Copy the records from the line containing "Where should I" through the end of the records, renaming "dropdown" to "menu" and keeping everything else the same. Leave the pictures out of your answer.

[GIVEN RECORDS]
┌────────

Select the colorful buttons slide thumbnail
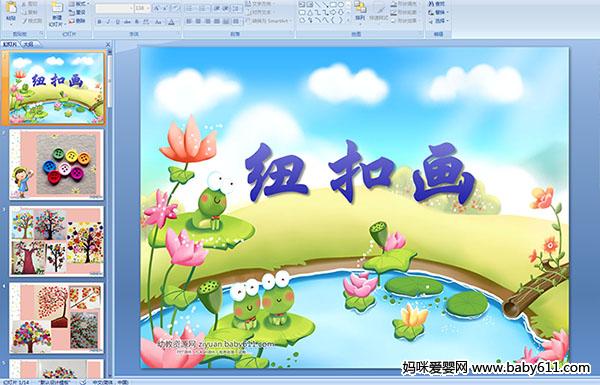Screen dimensions: 600x385 coord(56,165)
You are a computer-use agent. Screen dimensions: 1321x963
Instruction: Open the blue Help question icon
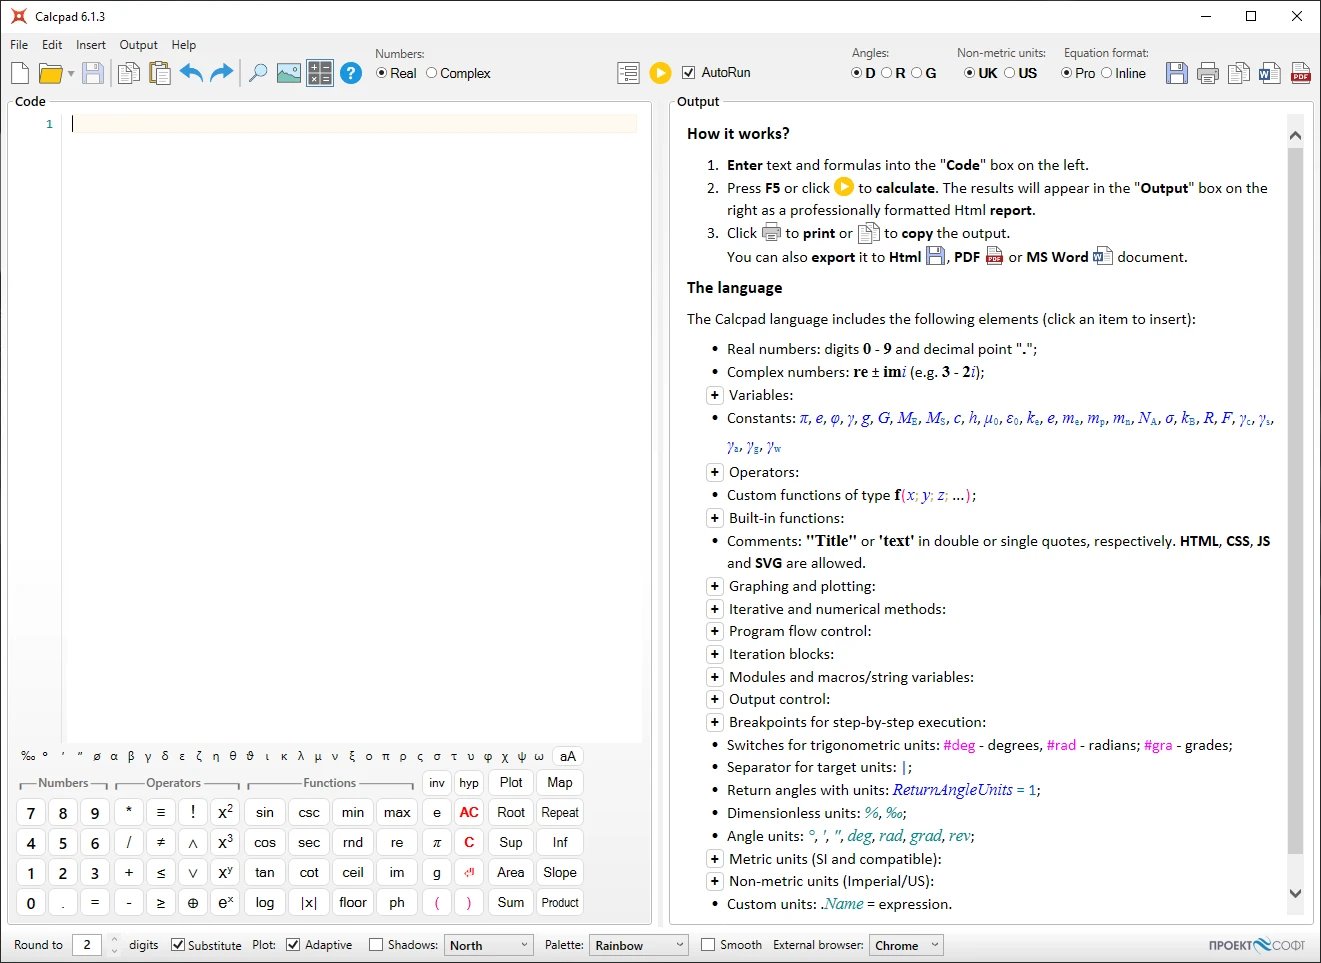pyautogui.click(x=351, y=73)
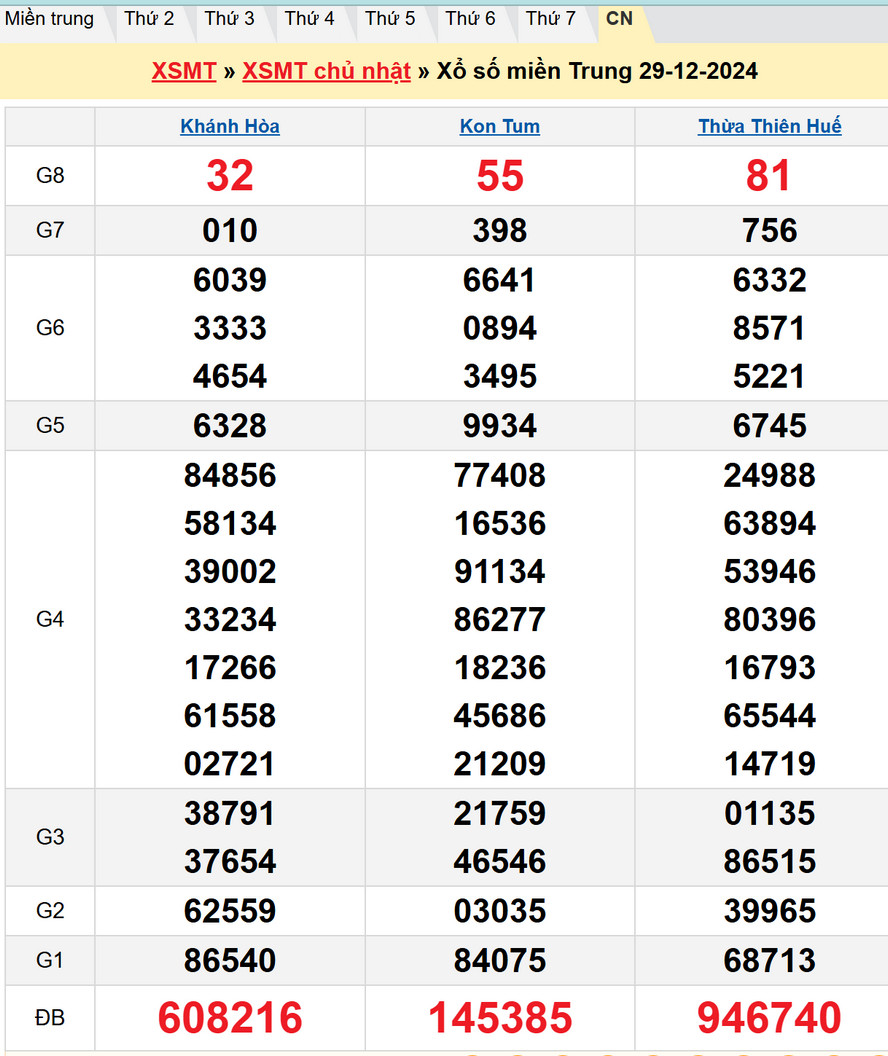Select the Thứ 7 tab
The height and width of the screenshot is (1056, 888).
(x=550, y=19)
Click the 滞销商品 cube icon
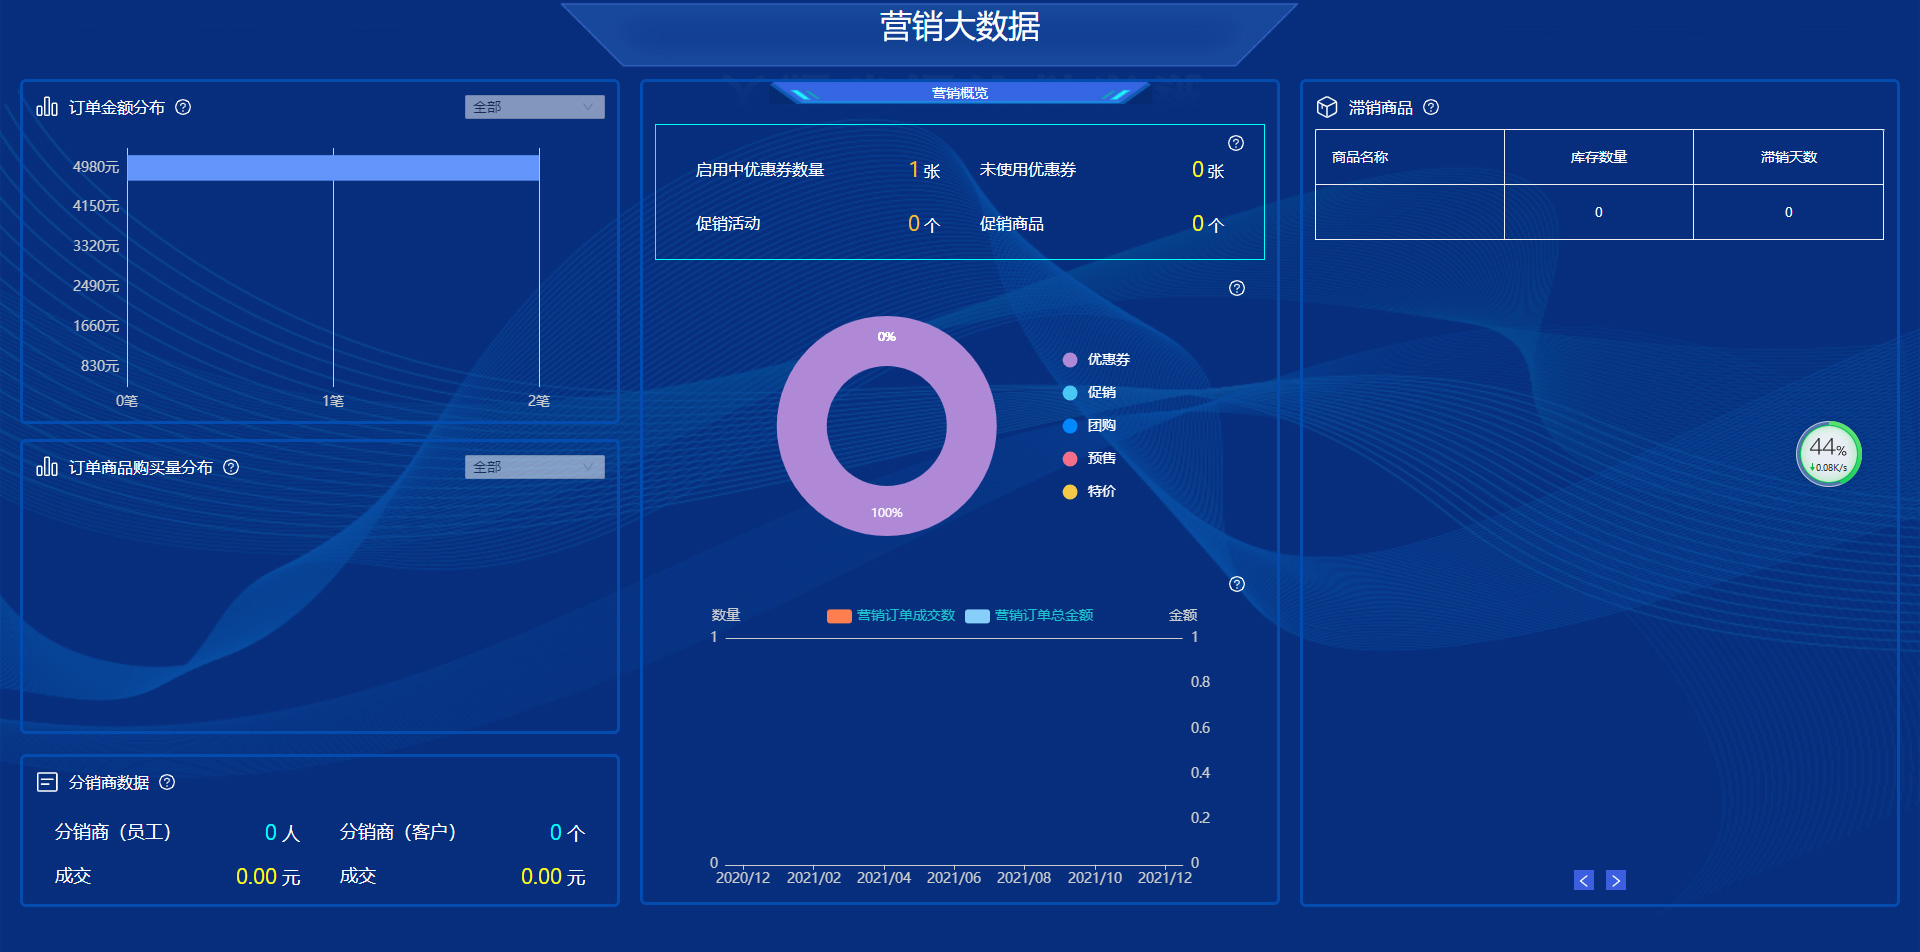Image resolution: width=1920 pixels, height=952 pixels. 1327,107
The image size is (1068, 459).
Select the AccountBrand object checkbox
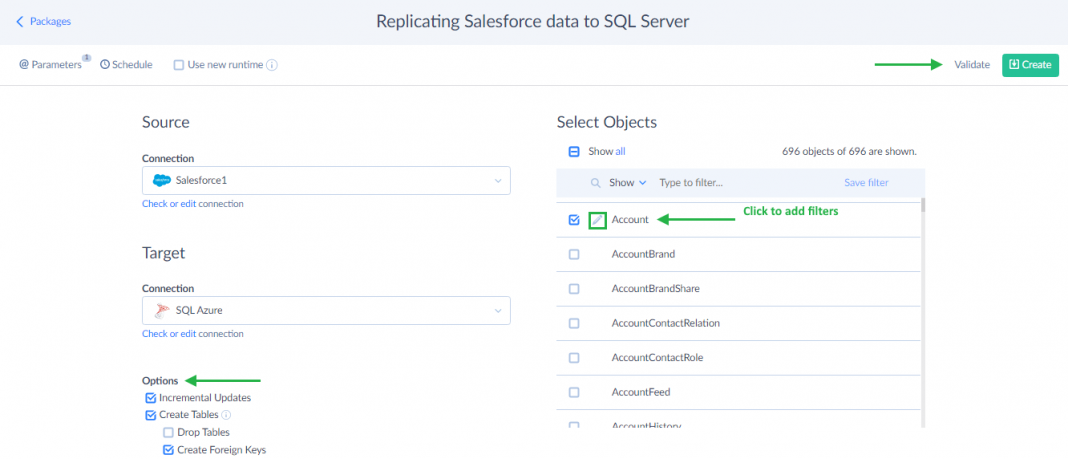tap(574, 255)

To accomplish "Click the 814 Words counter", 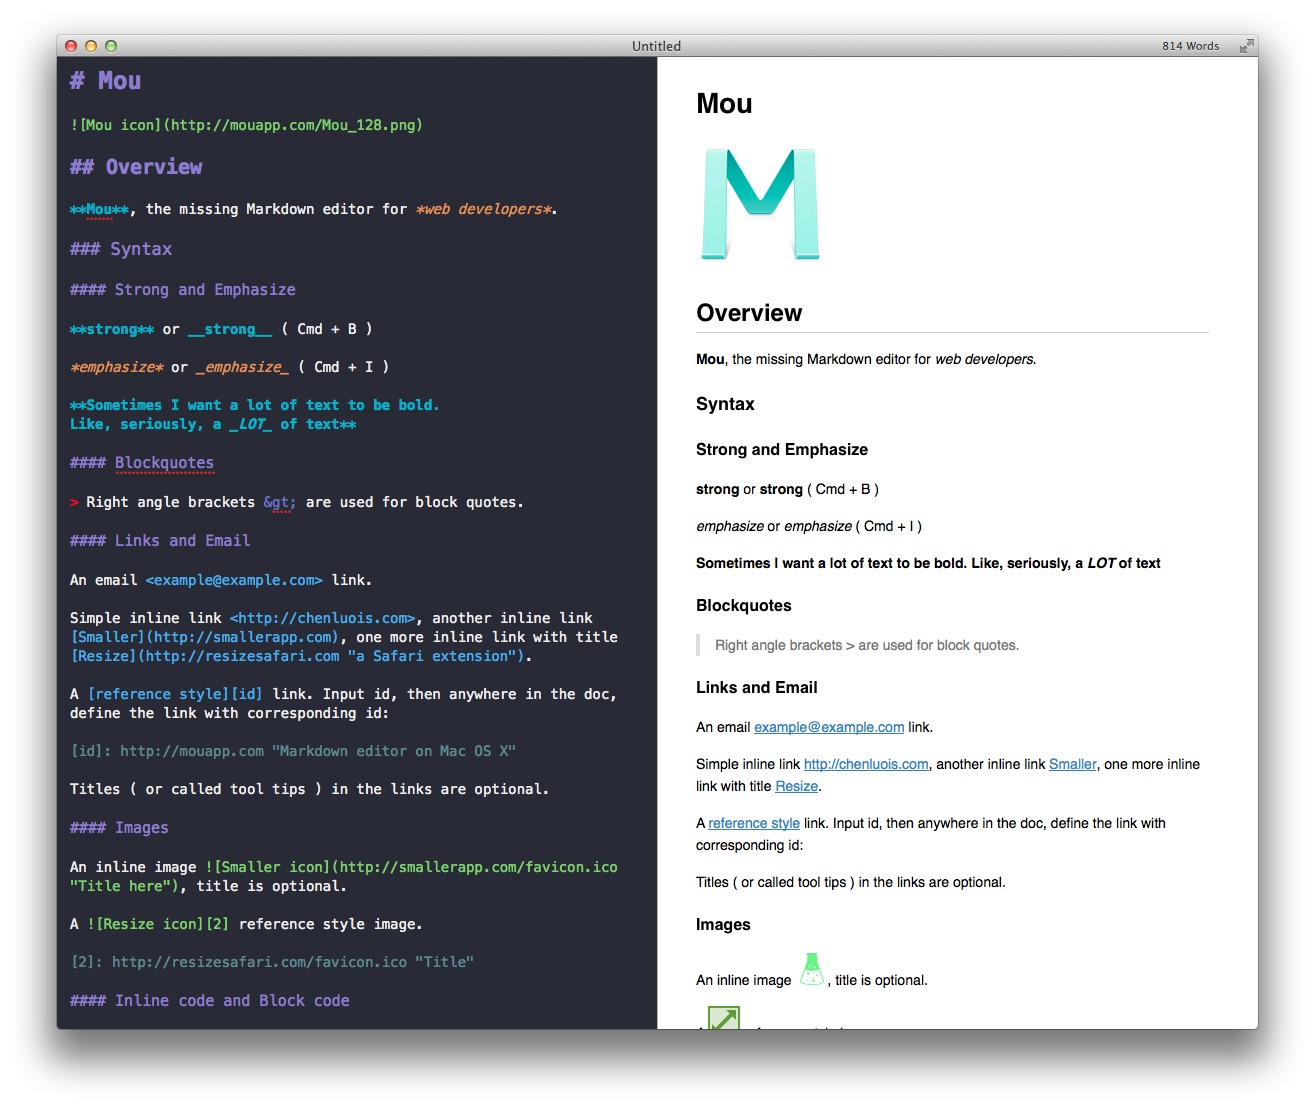I will coord(1190,46).
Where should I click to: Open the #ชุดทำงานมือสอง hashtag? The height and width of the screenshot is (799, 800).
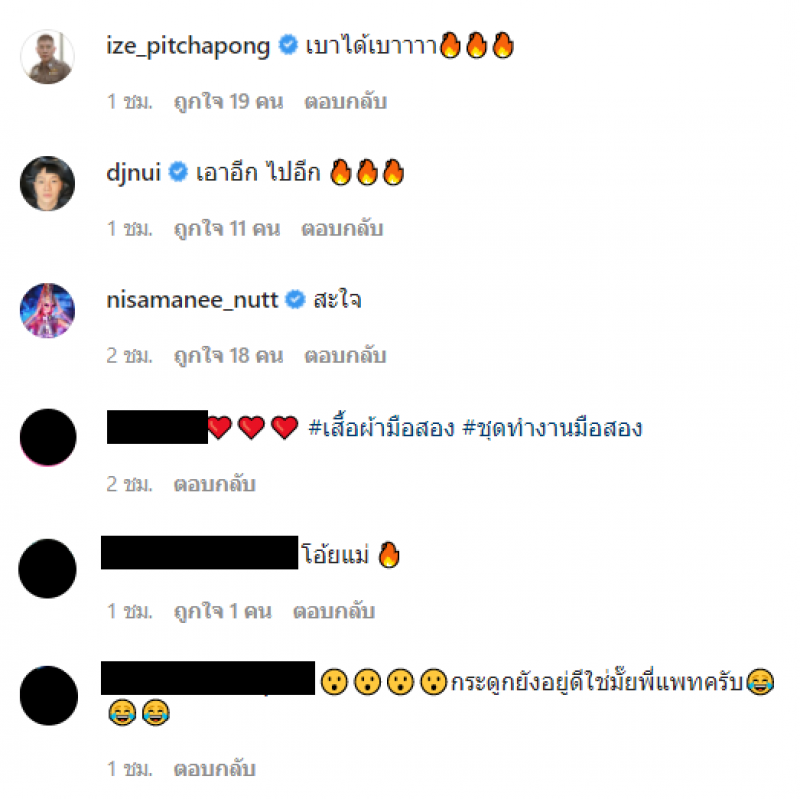tap(552, 428)
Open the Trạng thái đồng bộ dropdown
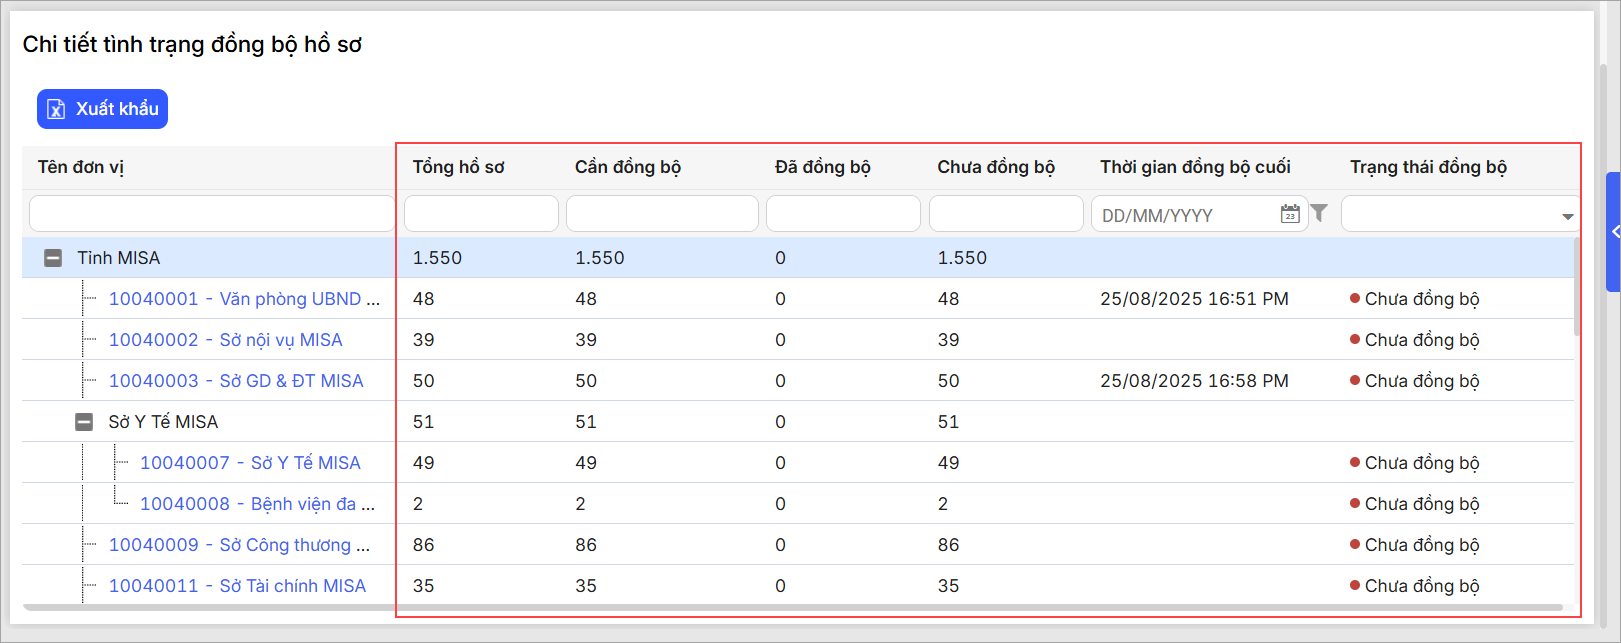The width and height of the screenshot is (1621, 643). point(1566,216)
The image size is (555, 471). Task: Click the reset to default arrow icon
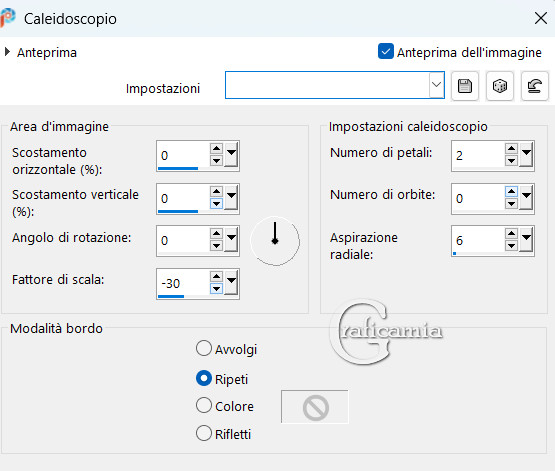tap(534, 86)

└────────

[RESULT OF THIS TASK]
Where should I click to: Open the #ชุดทำงานมือสอง hashtag? The height and width of the screenshot is (799, 800).
tap(552, 428)
Open the Trạng thái đồng bộ menu
The width and height of the screenshot is (1621, 643). point(1566,216)
The image size is (555, 471). Task: Click the reset to default arrow icon
tap(534, 86)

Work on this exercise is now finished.